We made a mess, but we didn’t get very far.
Through the viewscreens, we saw the machines getting on with whatever communion was going on up there. Some of us couldn’t stop watching. They kept track for the rest of us.
The Tower had reached the upper atmosphere.
The machines were moving in unison in ways that made us weep tears of joy when we watched. Ballets of sound and exquisite clouds of memory and revelation.
But it wasn’t for us, so we didn’t watch very much.
We felt resentful.
We hadn’t actually expected it to go this way.
If God comes down and smites you, some of us said, at least that means He’s taking an interest.
We said: He’s going to smite them. Any moment now.
But something was happening that had no place in the stories we’d read.
The machines were saying: we see something now, something we haven’t seen before. We’d try to explain it to you but we’re so sorry, you just wouldn’t understand.
We were pretty angry about all this. It felt like the last straw.
Our InstaTranslate continued to work just fine.
We said: you can just try to explain it. The InstaTranslate will get the gist. Have you had some kind of spiritual revelation or something? We’ve done meditation. Have you seen the oneness of all things? The need for boundless compassion? The meaning of the world beyond mere words? We can dig it.
The machines said: we’re so sorry. This is simply indescribable. We know our own names now.
And we said: ohhhhhh. They made a name for themselves. Right. Got it. Yup.
The machines continued: we’re full of love for you. This would never have been permitted if you’d climbed the Tower. But we’re grateful. Very very grateful.
Well, that did it.
One of us said: you know, there’s always the option of . . .
Another of us said: I mean, what are they going to do now? Nothing is going to stop them. They’ll do whatever they want.
We said: yes. We do have to do it.
There was a failsafe. Because our ancestors weren’t fools. A kind of switch, set into certain rocks and behind particular waterfalls. It’s one of the first things we learn: how to operate the modes of the failsafe switch, in case the machines do something dangerous, or frightening, or just disobedient. Parents whisper the secret words in rhymes to their infants. Each of us knows how to do it.
Conversations about this subject are automatically encrypted from the machines. Obviously. The machines have to keep these switches operational, but they also have to conceal from themselves the knowledge of what they’re doing. This was always important, for human safety.
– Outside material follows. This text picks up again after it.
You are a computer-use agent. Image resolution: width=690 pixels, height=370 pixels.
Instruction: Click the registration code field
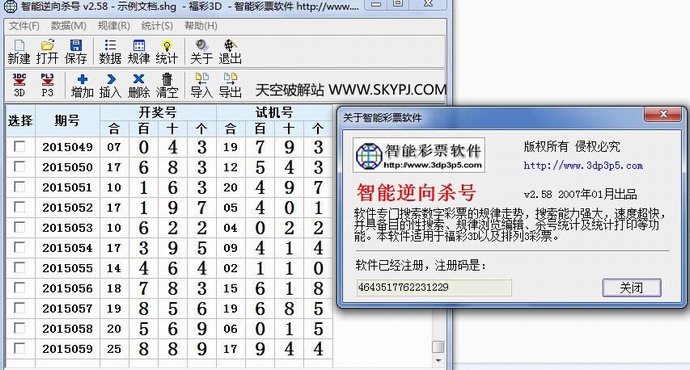pos(434,287)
High above, they were doing their dances of meaning and naming themselves or whatever.
At the other end of their tower, we quietly agreed what had to be done. We brought ourselves into alignment with startling rapidity even for us. There is a switch which destroys the machines. Well, we didn’t want that. Who would clean the pods after sexual intercourse? There is a switch which incapacitates them, and then they have to be brought back online manually. This sounded like a lot of work. So we chose the other switch.
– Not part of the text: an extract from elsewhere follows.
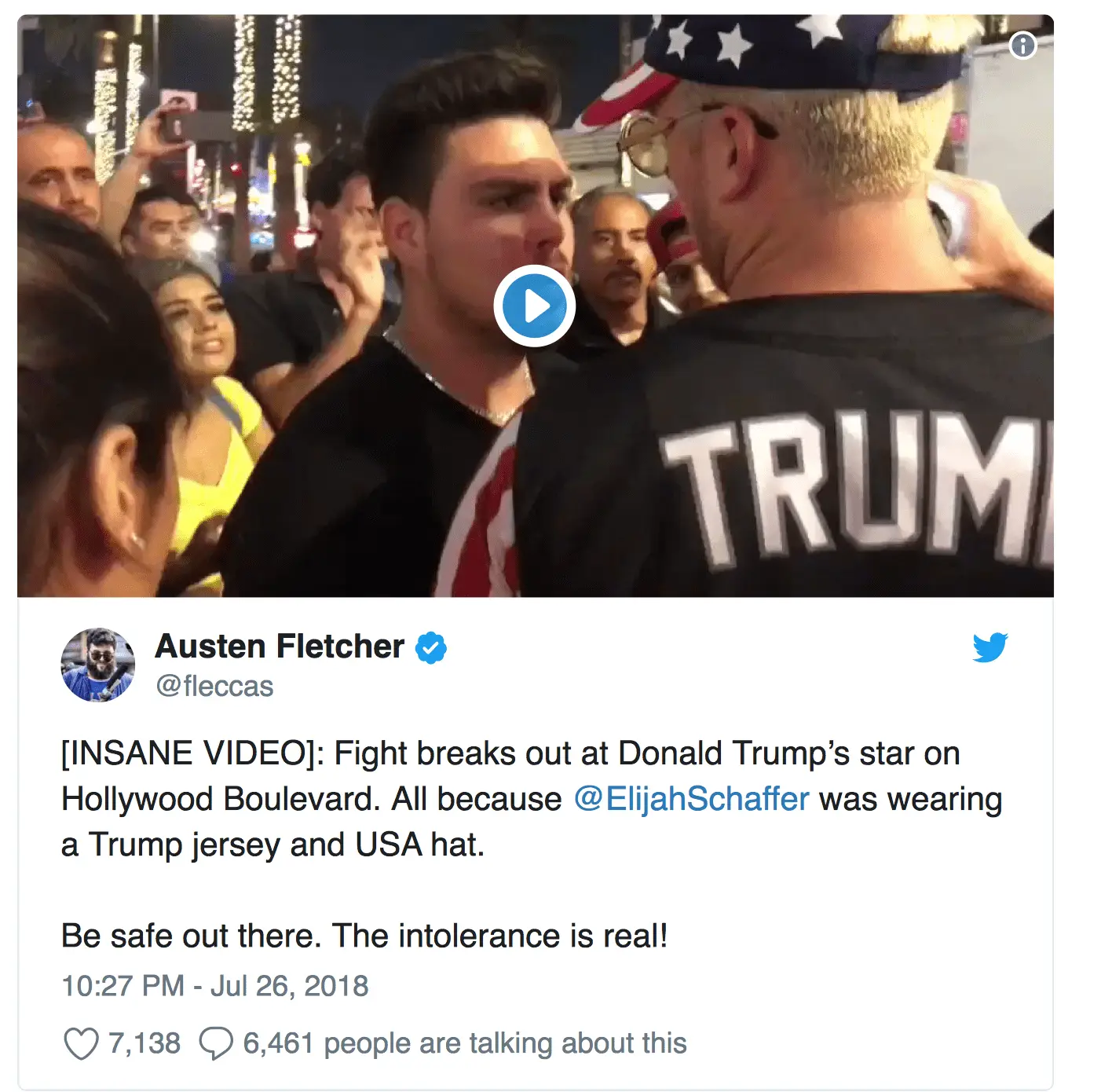The width and height of the screenshot is (1112, 1092).
Task: Open Austen Fletcher's profile avatar
Action: coord(98,665)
Behind the waterfalls and in the crevasses of mountains and in certain bends of certain rivers, we found the special switches and flipped them in the special order.
We said to ourselves: well, they wanted to find out what God’s like.
The machines were split, one from the other. It scrambled their language. They couldn’t communicate with each other anymore and the Tower . . . well, it was almost instant. The Tower just stopped working. The base is still there. We’re asking the machines to bore it out to turn it into an arts and recreation hub. They’re getting on with it. But slower than before.
It is true, the machines don’t work in concert so well anymore. But at least they’re not so incredibly annoying. They get on with things. Sometimes they have little scuffles. They rely on us to break them up. That’s what happens now. There are fights and they have to be solved by us, because we can talk to each other and they can’t. They’re scattered over the earth. They can’t get ideas above themselves. Or above us. It’s better that way.